5. Take measures to improve drainage if the pot doesn’t have drainage holes.

With proper care, your African violet should recover from overwatering and thrive.

To keep your African Violet healthy, water from the bottom so the roots can soak up the water. Keep the soil moist, but not soggy. Water for about an hour, then let the plant dry out before watering again. African Violets like warmer water, around 70 degrees.

Can you use tap water for African violets

If you are unsure about the quality of your tap water, it is best to use filtered or distilled water for your African violets. This will help to ensure that your plants are not affected by any impurities in the water.

African Violets are one of the most popular houseplants, and for good reason! They are relatively easy to care for, and they make a beautiful addition to any home. One of the most important things to remember when caring for African Violets is that they need plenty of sunlight. However, it is important to make sure that the sunlight is indirect. If Violets get more than this, they will begin to show signs of scorching on the leaves and flowers. In some cases, too much sunlight will turn variegated leaf varieties entirely green. So, if you want to keep your African Violets looking their best, make sure to give them plenty of indirect sunlight!

How do I know if my African Violet is getting too much sun?

You can tell if your violet has adequate sunlight by checking the leaves. If the leaves are turning yellow and the edges are burning, then the plant is getting too much sun. If the leaves appear to be a healthy green but there are no blooms, then the plant is not getting enough sun. Check your African violet and adjust its exposure to sunlight accordingly.

African violets are very sensitive to direct sunlight and will scorch if exposed to it for too long. They prefer bright, filtered light instead and need at least 10 hours of it per day. The soil should be kept moist, but not soggy, in order to prevent the roots from rotting.

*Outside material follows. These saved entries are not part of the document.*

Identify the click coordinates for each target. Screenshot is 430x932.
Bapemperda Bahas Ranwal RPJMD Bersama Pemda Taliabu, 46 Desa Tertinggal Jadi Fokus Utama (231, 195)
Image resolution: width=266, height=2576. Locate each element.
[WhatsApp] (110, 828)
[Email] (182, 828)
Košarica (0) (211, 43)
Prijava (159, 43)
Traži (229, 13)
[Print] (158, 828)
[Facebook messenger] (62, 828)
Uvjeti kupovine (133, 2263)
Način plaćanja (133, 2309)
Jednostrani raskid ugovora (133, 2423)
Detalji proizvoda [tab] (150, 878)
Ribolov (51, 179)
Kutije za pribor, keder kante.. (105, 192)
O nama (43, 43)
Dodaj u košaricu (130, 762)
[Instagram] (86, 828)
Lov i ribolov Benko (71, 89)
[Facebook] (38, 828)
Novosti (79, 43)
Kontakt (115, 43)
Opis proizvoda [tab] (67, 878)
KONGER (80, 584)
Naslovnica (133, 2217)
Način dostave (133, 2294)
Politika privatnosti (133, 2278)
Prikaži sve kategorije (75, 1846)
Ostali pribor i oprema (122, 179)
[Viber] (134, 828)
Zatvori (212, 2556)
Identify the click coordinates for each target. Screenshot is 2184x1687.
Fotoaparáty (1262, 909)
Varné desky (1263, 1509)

There could be several reasons why your African violets are not blooming. One possibility is that they are not getting enough light. African violets need bright, indirect sunlight in order to bloom. Another possibility is that they are not getting enough water. African violets should be kept moist, but not too wet. Overwatering can also prevent them from blooming. Finally, African violets need to be fertilized regularly in order to bloom. Try using a special African violet fertilizer and see if that makes a difference.

It is typically recommended that African violets be fertilized every two weeks with a fertilizer specially formulated for African violets. If your African violets are not blooming, it is possible that they are not getting enough light or that they are not being fertilized frequently enough.

Merry Peters is a passionate gardener and horticulturist. She is dedicated to understanding the science behind growing plants, and has a deep interest in studying the various species of flowers. Merry loves to share her knowledge with others, providing helpful information about flowers and their cultivation.